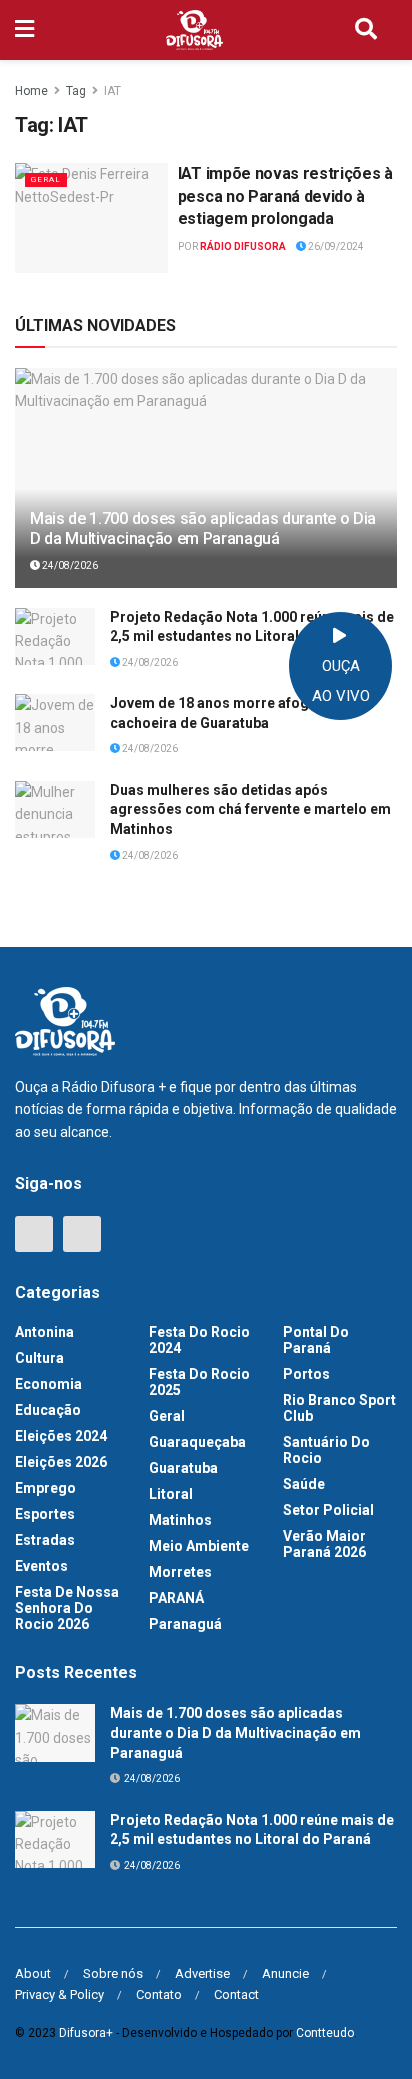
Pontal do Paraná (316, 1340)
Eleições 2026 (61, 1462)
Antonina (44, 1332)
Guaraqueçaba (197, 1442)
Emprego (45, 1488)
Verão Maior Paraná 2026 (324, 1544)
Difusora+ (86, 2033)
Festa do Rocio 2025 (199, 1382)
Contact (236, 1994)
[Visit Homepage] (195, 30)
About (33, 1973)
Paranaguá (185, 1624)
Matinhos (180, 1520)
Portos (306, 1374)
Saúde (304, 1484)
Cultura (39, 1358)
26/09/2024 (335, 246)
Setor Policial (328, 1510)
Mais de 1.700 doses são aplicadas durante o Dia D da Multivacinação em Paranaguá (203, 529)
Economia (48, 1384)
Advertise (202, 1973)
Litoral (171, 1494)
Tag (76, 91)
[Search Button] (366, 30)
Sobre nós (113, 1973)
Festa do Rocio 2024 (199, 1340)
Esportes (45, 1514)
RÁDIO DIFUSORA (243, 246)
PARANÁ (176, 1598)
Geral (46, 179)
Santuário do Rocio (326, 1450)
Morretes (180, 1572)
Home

§ §

Output nothing but the number of lines in the data containing the string "Festa".

2